*Texto analizado*:
○ ○ ○

La pandemia transformó la forma de viajar: el sector turístico se adapta a nuevas demandas de flexibilidad, digitalización y sostenibilidad.
La pandemia marcó un antes y un después en la forma de viajar. Quienes tenían viajes programados debieron postergarlos o suspenderlos, mientras crecía la incertidumbre y también el deseo de proyectar nuevos destinos. Durante el año 2022 se registró un aumento del 90% en las búsquedas online que incluían la palabra “viajar”. Algunos medios llamaron a este fenómeno “turismo de venganza”, una forma de nombrar la intención de recuperar el tiempo perdido tras el confinamiento.
El 5 de mayo de 2022 la OMS declaró el fin de la emergencia sanitaria por Covid, y para ese entonces el turismo nacional e internacional ya se había reactivado. Sin embargo, viajar hoy es un 20% más caro que antes de la pandemia, especialmente para quienes viven en Argentina. A pesar de los precios más altos y menos beneficios, la intención de viajar se mantiene presente.
La pandemia aceleró la digitalización del sector: ya no se viaja con papeles y vouchers, sino que todo está disponible en el teléfono. El trabajo remoto también ganó fuerza, permitiendo combinar viajes de placer con actividades laborales. Encuestas recientes indican que los viajeros valoran la flexibilidad para cancelar o reprogramar, la sustentabilidad, los viajes más relajados y los destinos naturales. Ante estas nuevas necesidades, el sector turístico busca reinventarse y se encuentra frente a una oportunidad histórica para hacerlo.

○ ○ ○

*Material extraído*:
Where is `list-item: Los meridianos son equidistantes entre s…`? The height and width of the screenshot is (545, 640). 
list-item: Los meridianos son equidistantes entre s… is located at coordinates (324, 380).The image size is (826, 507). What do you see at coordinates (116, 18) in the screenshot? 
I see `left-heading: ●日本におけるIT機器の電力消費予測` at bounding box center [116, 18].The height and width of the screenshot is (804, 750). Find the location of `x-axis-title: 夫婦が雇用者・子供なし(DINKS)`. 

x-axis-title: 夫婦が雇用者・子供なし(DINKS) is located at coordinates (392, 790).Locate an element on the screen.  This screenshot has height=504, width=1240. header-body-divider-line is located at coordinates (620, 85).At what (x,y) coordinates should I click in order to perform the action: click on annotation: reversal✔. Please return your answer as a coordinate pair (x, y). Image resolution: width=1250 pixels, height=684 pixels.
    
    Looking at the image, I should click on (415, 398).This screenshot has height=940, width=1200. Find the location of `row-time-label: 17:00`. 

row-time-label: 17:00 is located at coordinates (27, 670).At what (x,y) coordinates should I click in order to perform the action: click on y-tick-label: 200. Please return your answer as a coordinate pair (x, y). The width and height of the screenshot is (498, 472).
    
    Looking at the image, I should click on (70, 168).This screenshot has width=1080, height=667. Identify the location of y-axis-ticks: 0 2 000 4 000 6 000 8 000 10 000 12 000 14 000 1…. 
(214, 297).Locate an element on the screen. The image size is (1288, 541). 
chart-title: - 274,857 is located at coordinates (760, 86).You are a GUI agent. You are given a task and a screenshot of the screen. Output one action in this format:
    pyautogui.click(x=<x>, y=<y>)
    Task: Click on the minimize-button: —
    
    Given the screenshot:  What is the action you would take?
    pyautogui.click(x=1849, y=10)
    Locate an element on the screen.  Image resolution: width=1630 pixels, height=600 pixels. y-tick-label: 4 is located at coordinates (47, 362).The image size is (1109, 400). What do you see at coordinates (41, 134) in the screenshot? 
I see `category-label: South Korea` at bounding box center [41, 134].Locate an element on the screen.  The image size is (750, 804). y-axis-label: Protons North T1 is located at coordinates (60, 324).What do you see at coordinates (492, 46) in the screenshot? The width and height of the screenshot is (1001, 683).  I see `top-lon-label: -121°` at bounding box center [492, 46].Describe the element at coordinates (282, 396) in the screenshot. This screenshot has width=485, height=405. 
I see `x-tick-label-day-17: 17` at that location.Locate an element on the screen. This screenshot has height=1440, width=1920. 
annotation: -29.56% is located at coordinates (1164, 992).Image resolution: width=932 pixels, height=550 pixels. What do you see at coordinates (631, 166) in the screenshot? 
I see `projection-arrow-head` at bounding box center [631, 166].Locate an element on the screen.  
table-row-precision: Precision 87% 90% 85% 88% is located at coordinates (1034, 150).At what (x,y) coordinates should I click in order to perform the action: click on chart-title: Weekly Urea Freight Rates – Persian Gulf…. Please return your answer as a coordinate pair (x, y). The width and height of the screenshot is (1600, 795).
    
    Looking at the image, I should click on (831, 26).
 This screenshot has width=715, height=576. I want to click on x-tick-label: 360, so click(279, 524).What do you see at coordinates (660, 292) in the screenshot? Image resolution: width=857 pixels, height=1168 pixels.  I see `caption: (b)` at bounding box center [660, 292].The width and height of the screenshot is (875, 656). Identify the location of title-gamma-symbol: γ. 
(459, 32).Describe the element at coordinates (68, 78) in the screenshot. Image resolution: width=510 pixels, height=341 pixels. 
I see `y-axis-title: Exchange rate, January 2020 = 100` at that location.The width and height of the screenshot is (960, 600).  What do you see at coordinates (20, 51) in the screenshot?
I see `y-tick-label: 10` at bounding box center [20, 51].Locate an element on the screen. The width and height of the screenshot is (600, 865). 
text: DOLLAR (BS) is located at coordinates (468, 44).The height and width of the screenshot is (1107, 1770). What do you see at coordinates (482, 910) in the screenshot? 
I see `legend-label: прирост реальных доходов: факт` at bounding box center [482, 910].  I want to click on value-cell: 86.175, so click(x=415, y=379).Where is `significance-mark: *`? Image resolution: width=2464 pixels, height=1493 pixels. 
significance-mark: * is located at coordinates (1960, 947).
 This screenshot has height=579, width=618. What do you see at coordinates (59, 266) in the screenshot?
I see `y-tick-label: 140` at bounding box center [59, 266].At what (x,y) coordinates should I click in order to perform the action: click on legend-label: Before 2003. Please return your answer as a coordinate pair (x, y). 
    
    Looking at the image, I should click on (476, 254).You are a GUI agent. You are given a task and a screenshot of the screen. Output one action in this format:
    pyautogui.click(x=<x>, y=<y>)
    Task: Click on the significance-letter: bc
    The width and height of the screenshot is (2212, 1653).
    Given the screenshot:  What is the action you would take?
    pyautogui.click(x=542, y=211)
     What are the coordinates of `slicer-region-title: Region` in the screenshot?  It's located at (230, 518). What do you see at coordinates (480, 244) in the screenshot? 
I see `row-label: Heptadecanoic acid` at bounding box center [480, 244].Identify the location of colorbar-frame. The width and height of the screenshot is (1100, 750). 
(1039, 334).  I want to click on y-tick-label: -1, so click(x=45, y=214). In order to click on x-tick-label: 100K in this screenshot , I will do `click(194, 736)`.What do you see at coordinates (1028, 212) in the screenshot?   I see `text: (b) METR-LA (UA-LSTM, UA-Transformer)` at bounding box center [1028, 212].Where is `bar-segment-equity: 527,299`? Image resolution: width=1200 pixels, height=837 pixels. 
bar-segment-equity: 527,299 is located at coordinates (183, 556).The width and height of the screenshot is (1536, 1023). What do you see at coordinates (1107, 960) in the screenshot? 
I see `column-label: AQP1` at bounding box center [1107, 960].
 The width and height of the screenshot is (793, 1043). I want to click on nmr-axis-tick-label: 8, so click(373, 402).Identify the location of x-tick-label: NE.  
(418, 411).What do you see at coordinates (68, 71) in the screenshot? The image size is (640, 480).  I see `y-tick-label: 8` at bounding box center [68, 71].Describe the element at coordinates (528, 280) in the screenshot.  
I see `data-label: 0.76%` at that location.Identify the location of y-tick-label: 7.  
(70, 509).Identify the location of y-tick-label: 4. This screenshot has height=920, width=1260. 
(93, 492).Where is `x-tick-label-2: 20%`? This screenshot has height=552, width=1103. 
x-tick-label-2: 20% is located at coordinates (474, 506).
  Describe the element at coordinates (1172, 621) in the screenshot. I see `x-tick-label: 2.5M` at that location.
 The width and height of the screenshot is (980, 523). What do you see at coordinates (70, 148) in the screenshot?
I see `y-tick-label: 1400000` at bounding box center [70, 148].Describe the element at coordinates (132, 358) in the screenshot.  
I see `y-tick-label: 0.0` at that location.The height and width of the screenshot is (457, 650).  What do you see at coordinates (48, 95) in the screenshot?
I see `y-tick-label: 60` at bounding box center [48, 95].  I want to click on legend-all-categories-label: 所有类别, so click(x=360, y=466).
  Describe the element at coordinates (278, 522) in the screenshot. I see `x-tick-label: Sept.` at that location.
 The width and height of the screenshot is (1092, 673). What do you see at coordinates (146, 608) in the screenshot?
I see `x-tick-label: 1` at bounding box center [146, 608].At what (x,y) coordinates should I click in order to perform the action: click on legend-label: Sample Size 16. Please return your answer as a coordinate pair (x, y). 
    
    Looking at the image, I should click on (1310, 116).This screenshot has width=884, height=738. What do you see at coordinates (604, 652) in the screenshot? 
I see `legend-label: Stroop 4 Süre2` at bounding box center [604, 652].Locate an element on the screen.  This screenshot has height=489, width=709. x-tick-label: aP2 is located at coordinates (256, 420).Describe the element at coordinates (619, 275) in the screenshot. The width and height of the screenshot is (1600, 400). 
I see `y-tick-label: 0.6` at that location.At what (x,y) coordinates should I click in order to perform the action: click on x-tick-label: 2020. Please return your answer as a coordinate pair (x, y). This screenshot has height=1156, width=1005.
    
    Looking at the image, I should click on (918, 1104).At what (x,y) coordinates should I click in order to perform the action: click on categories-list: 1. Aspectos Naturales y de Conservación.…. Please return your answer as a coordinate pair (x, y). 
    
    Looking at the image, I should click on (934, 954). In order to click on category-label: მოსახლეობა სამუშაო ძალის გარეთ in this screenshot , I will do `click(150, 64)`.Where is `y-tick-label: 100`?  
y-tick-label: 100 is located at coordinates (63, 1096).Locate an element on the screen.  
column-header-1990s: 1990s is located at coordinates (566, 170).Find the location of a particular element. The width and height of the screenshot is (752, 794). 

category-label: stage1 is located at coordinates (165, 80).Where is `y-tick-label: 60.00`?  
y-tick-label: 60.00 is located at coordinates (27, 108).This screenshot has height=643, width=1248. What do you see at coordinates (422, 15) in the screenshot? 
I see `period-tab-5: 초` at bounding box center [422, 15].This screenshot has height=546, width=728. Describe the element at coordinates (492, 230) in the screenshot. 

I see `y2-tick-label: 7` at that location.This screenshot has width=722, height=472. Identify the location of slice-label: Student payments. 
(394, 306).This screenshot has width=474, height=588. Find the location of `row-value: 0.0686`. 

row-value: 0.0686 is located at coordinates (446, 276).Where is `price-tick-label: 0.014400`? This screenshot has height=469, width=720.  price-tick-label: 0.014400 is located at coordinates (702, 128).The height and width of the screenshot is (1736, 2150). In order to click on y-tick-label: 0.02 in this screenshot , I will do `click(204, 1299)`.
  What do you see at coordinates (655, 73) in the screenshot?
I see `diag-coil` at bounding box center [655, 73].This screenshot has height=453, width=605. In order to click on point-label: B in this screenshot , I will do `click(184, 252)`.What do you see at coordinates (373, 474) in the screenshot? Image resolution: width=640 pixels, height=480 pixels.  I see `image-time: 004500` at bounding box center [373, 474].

○ ○ ○

*Preguntas para responder*:
1. Vuelve a escribir el fragmento del texto sobre los viajes tras la pandemia que arranca en las palabras “La pandemia transformó” y termina después de “tras el confinamiento.”, cambiando “turismo de venganza” por “turismo de revancha”.
2. Pasa al inglés esta oración del texto sobre los viajes tras la pandemia: “El trabajo remoto también ganó fuerza, permitiendo combinar viajes de placer con actividades laborales.”

*Respuestas más abajo*:
1.
La pandemia transformó la forma de viajar: el sector turístico se adapta a nuevas demandas de flexibilidad, digitalización y sostenibilidad.
La pandemia marcó un antes y un después en la forma de viajar. Quienes tenían viajes programados debieron postergarlos o suspenderlos, mientras crecía la incertidumbre y también el deseo de proyectar nuevos destinos. Durante el año 2022 se registró un aumento del 90% en las búsquedas online que incluían la palabra “viajar”. Algunos medios llamaron a este fenómeno “turismo de revancha”, una forma de nombrar la intención de recuperar el tiempo perdido tras el confinamiento.

2. Remote work also gained ground, making it possible to combine leisure travel with work activities.